Usability tests galore!

In an effort to improve users' experiences with the Duke Libraries website, library staff have conducted a number of usability tests over the last several.  The Digital Projects Department paved the way in testing interfaces and making changes based on users' experiences, but in the last six months, public services librarians in Reference and Instruction & Outreach have completed a number of studies.

We started with a test of the Search Resources tabbed interface, which we found is the primary reason that users visit the Libraries homepage.  Four librarians interviewed ten undergraduates and ten graduate students and proposed a number of fairly simple fixes that we hope will improve the overall design:  Eliminating the Google Scholar tab and including text in the search boxes to help users understand what they're actually searching are two changes that are coming soon... 

Math and Physics Librarian Michael Peper and I then headed to the Bryan Center (Duke's student center) to poll users about their experience with the Research by Subject page, which Michael and I helped redesign this past summer.  This study was significantly simpler than the Search Resources test -- we wrote the script, conducted the tests, analyzed our data, wrote our report and shared our results in about three weeks.  Changes that resulted?  Not many (our work with students affirmed that the page works fairly well) -- we added a chat widget and rewrote text to clarify the purpose of the search box. 

Next up, SILS field experience student Alice Whiteside and I tested the LibGuides interface early this semester -- you may recall that I blogged about our work last month.

Finally, Head of Reference Jean Ferguson, Divinity Librarian Luba Zakharov and I decided to follow up on our Search Resources tabbed interface study by exploring further how users interact with the tab labeled "Articles" on the Libraries homepage.  We observed 18 students and staff use the Articles search tool to find resources on topics of their choice and are in the process of analyzing our data.  Stay tuned for the results.

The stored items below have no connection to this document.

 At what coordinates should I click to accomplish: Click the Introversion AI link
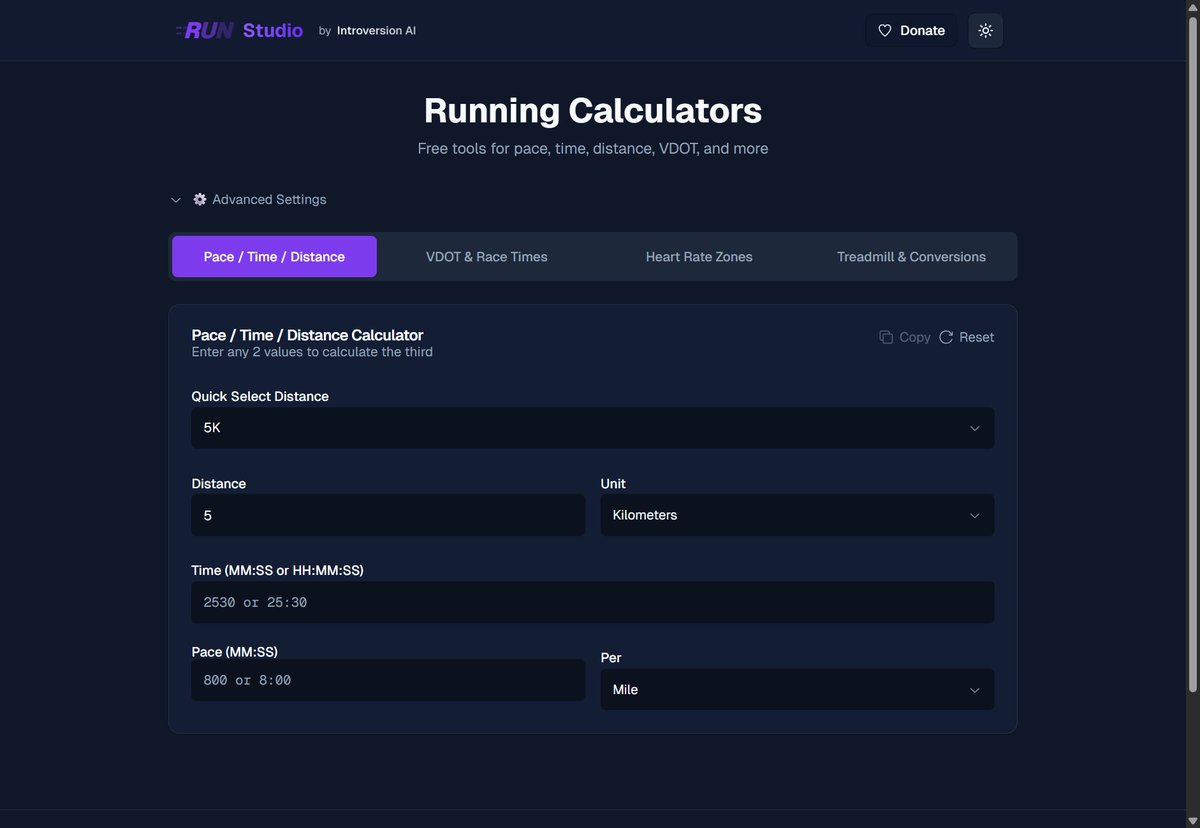click(x=376, y=30)
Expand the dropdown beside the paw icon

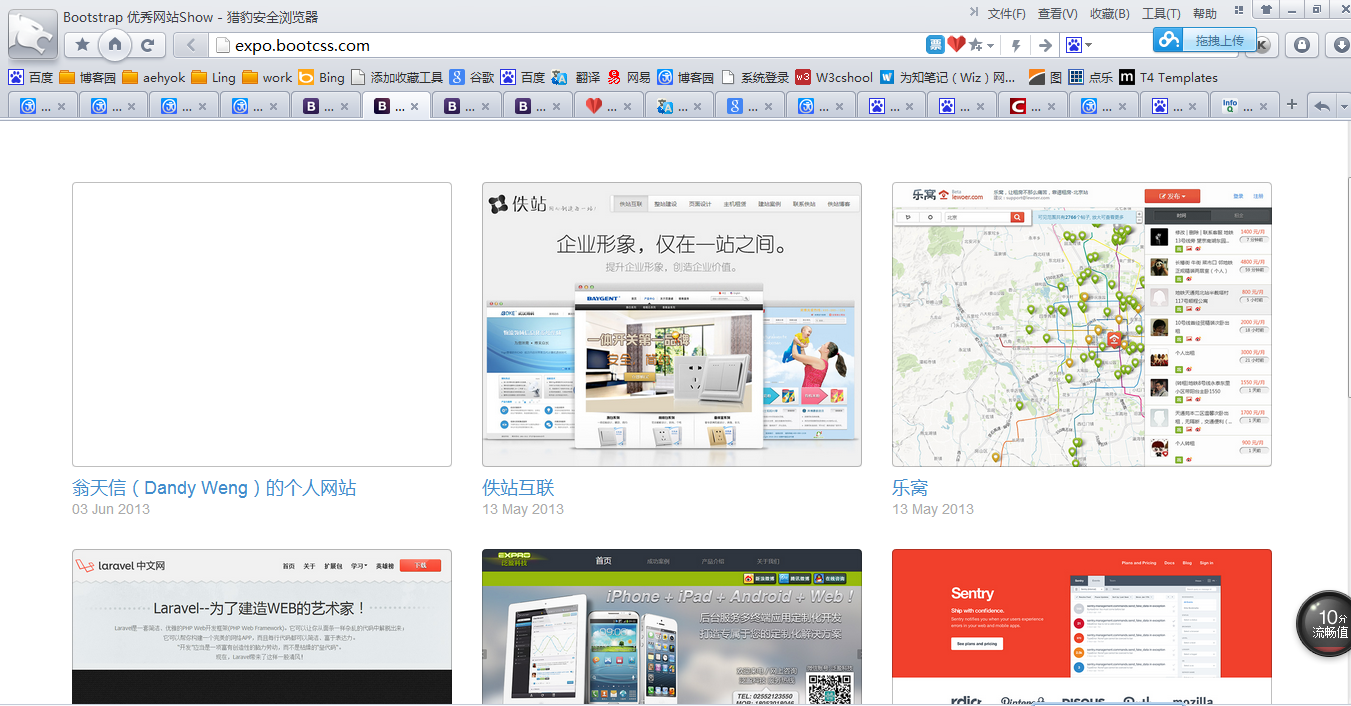1089,44
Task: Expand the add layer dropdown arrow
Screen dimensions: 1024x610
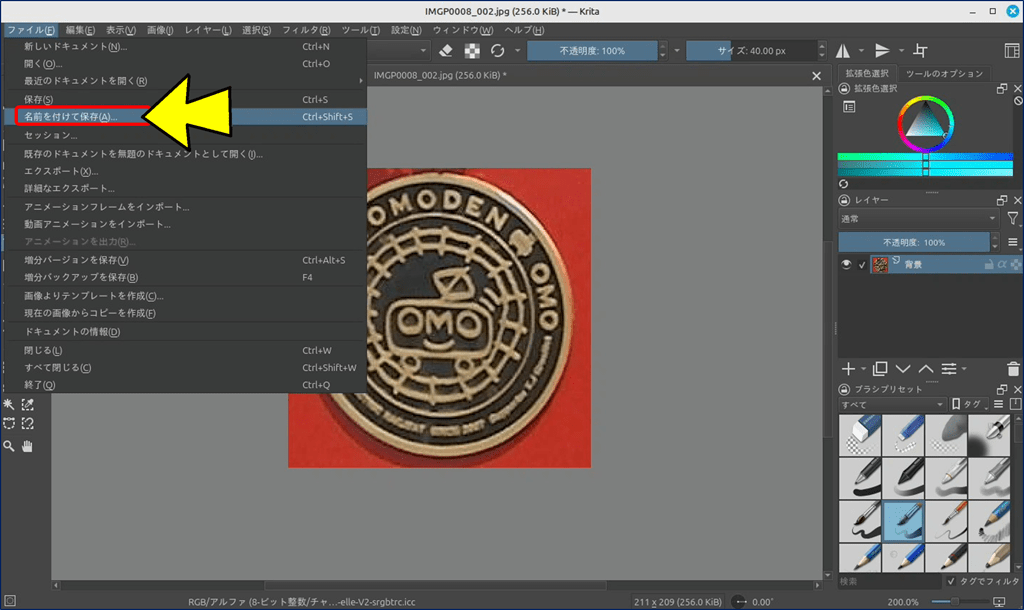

So what have we learned from all of this testing and analyzing?  Here are my top five lessons learned:
  1. Usability tests take considerable time and effort -- each requires a lead person who is committed to making the test happen in a timely fashion.
  2. Specialized software (we use Morae at Duke) is not always necessary -- a test can be conducted with nothing more than a laptop for participants and a laptop for taking notes (candy for participants doesn't hurt!).
  3. Guerrilla tests seem to work best at Duke -- we go to high-traffic areas (the student center, Perkins library's coffee shop) and ask students to chat with us for a few minutes ( a good reason to limit tests to 5-10 minutes).  Scheduling tests ahead of time adds another layer of complexity -- and a significant amount of time and effort.
  4. Scripting is the most important part of the entire process.  If you're not working with a script that truly gets at the questions you wish to ask, your test will not give you the results you want (seems obvious, but we've struck out with more than one test question...).  Have several people take a look at the script, and schedule a pilot before actually beginning your testing.  
  5. Share your results!  Don't get bogged down in writing long, cumbersome reports that few will read.  Write up your results in a couple of pages, append your test instrument, and get it out there so that you can begin to make changes to your interfaces and webpages.  There's no point in conducting these tests if you're not going to use what you learned.
What have you learned from usability testing at your institutions?  We'd love to hear from you!